Am Ende ging es ganz schnell: Mit dem 314. Schuss holte Marcel Dziuba den Vogel von der Stange und krönte sich zum neuen König des St.-Vitus-Schützenvereins.

SÜDLOHN

25.08.2014, 18:58 Uhr / Lesedauer: 2 min

Trotzdem ließ er es sich nicht nehmen, am Schießen teilzunehmen – und sorgte damit für eine Überraschung. Sogar bei seiner Königin, Marion Focke, die erst nach einer Stunde offiziell bestätigt werden konnte. Denn Dziuba musste erst einmal einen Thron organisieren, der sich so schnell auch für die Aufgabe bereit erklärte. Bis um 13 Uhr war noch kein so überraschendes Ende in Sicht. Die Schützen hatten bis dahin über 200 Schuss abgegeben – doch noch immer rührte sich der Vogel keinen Zentimeter von der Stange. „Walter Funke scharrt auch schon wieder mit den Hufen, um einen Schuss abzusetzen“, sagte Kommentator Tobias Sicking. Doch auch der Schuss von Funke und den anderen Schützen saß nicht so richtig. Schuss um Schuss ertönte, ohne dass der Vogel auch nur wankte. Plötzlich ging ein Raunen durch die Menge, als ein Schuss große Teile des Vogels absplittern ließ. Doch der hölzerne Vogel hielt sich wacker. Kurz vor dem Ende brach selbst der Kopf der Zielscheibe ab.

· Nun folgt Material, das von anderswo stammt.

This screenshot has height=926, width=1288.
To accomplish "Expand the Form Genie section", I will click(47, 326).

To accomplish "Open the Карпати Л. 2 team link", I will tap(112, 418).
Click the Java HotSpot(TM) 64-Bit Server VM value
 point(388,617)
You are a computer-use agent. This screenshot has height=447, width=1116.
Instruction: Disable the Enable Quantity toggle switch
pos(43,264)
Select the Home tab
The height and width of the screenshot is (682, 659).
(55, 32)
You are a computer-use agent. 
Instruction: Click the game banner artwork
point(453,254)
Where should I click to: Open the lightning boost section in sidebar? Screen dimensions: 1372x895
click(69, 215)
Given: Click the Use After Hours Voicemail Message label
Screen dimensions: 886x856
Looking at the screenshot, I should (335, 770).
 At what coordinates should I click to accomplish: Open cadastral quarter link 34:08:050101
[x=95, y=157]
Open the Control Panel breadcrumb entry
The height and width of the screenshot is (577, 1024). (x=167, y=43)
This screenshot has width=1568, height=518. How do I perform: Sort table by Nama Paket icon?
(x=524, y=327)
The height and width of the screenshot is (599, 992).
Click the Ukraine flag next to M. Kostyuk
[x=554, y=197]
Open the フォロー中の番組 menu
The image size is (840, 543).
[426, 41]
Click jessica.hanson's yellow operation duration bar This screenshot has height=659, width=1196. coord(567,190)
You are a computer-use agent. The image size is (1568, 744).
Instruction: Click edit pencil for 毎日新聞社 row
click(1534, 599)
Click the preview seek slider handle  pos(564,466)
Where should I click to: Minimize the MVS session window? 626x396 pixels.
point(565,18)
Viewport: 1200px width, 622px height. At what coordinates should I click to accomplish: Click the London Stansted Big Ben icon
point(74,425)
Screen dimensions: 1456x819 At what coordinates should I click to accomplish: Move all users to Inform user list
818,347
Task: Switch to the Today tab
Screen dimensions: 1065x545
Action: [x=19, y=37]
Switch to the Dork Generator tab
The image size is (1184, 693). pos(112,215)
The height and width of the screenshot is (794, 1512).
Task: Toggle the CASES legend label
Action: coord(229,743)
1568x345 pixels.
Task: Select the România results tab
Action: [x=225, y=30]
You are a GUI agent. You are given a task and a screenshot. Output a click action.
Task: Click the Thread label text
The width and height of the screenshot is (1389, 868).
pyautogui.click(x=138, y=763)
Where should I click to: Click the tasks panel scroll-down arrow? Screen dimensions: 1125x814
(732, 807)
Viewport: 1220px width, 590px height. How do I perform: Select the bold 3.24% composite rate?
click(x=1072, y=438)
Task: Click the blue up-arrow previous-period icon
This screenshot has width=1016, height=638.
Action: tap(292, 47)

Um 13.53 passierte das, worauf die Zuschauer lange gewartet hatten: Marcel Dziuba setzte einen gezielten Schuss, der verbleibende Rumpf des Holzvogels brach entzwei, der neue König stand fest. Fassungslos glücklich „Pünktlich. Passend“, sagte Oberstleutnant Franz-Josef Niestegge schmunzelnd. Denn zuerst hatte es noch nicht danach ausgesehen, als würde sich das Vogelschießen rasch entscheiden. Als Dziuba als neuer König feststand, als ihn seine Kumpanen auf die Schultern hoben und die Menge feierte, schien er fassungslos. Und auch wenn sich die Diskussion um das Throngefolge lange hinzog – am Ende strahlten das Königspaar und sein Thron gemeinsam mit den vielen, vielen Zuschauern bei der traditionellen Parade. Das Königspaar Marcel Dziuba und Marion Focke wird nun vom Throngefolge Frank Focke und Silke Dziuba, Günter Sparwel und Sylvia Benning, Thomas Tecker und Stefanie Lust, Thorben Lust und Verena Sparwel unterstützt.